■ **Document section**
= = = = =

Amina Mohamed said the extremist acted alongside "two or three" Americans as security forces began a fourth day of fighting at the shopping centre where at least six Britons are believed to have died.
The revelation will fuel speculation that British terror suspect Samantha Lewthwaite, who was married to the July 7 bomber Jermaine Lindsay, was involved in the atrocity which has claimed more than 60 lives.
Lewthwaite, dubbed the "White Widow", is known to be in East Africa and is wanted by Kenyan police over alleged links to a terrorist cell that planned to bomb the country's coast.
In March last year officials said she had fled to Somalia and that officers were hunting a woman who used several identities, including hers.
The Kenyan authorities previously claimed all the militants involved in the Nairobi mall attack were men but Ms Mohamed contradicted that statement during a US television interview today.
"From the information that we have, two or three Americans (were involved) and I think, so far, I have heard of one Brit... a woman ... and I think she has done this many times before," she told the PBS NewsHour programme.
The alleged US militants are believed to have been around 18 or 19, of Somali or Arab origin and lived in "Minnesota and one other place", she said.
Responsibility for the attack as been claimed by al-Shabab - an Islamist group based in neighbouring Somalia with links to al Qaida.
Ms Mohamed said countries fighting these terrorists must "up their game" in the wake of the massacre, adding: "I think this new attack tells us that we did not do enough."
The Kenyan government needs to work "much more with the US and the UK because both the victims and the perpetrators came from Kenya, the United Kingdom and the United States", she said.
The foreign minister's call to arms came as horror stories began to emerge following the carnage at the upmarket Westgate mall.
Louis Bawa, the father of eight-year-old Jennah, told of the "heart stopping" moment he learned his British daughter and Kenyan-born wife Zahira had died at the hands of "animals" who used "religion as an excuse to kill people".
Mr Bawa, chief executive of a marketing company, said: "The last time I spoke to them was on Friday evening, I didn't get a chance to catch up with them on Saturday morning. They were going to Westgate to do what they always did, grocery shopping. This time they didn't come home.
"I think our last conversation was about just normal things, school fees, something like that, I can't remember. I don't know exactly what happened but it looks to me that they were gunned down ... they were just shot."
He added: "At first I was convinced that they would be OK. I had hope. Then on Sunday night there was a team that went in to bring out some bodies and they took photographs of other bodies.

= = = = =

■ **Material provided**
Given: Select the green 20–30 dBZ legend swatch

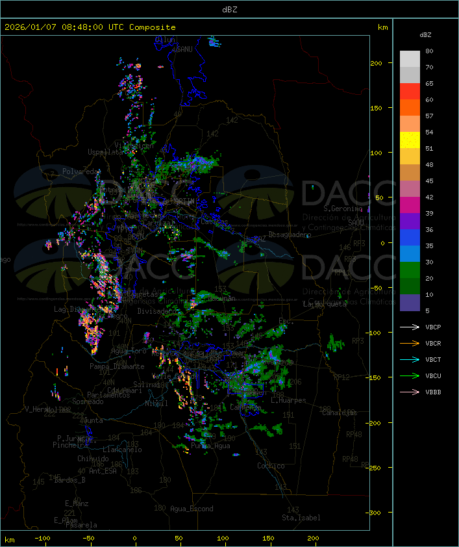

= = = = =

■ **Study questions**
- A) List every person the news report on the Nairobi mall attack names by name.
- B) Carry on the news report on the Nairobi mall attack from the point where the text stops.

■ **Answers to each task**
- A)
Amina Mohamed
Samantha Lewthwaite
Jermaine Lindsay
Louis Bawa
Jennah
Zahira

- B)
"We all had to look at these pictures - something I would never want anyone to have to do - and identify them. That was how I knew. My heart just stopped, that was the last news in the world I wanted to hear. It's like nothing else, I can't fathom it, even now."
Mr Bawa said he spoke to his daughter last week and promised to buy her a present if she did well in her exams. He recalled how she had asked for a pony and encouraged him to start saving because she planned to work hard.
Also thought to be among the British victims was Ross Langdon, 33, an architect with dual British and Australian nationality who was shot with his pregnant girlfriend Elif Yavuz, a Dutchwoman educated at Harvard.
Prime Minister David Cameron said it appeared at least six Britons had died as he returned from a Balmoral break with the Queen to chair a meeting of the emergency Cobra committee in Whitehall last night.
But Defence Secretary Philip Hammond warned the death toll could be even higher. "It is possible we will discover further British nationals once the building is fully secure," he said.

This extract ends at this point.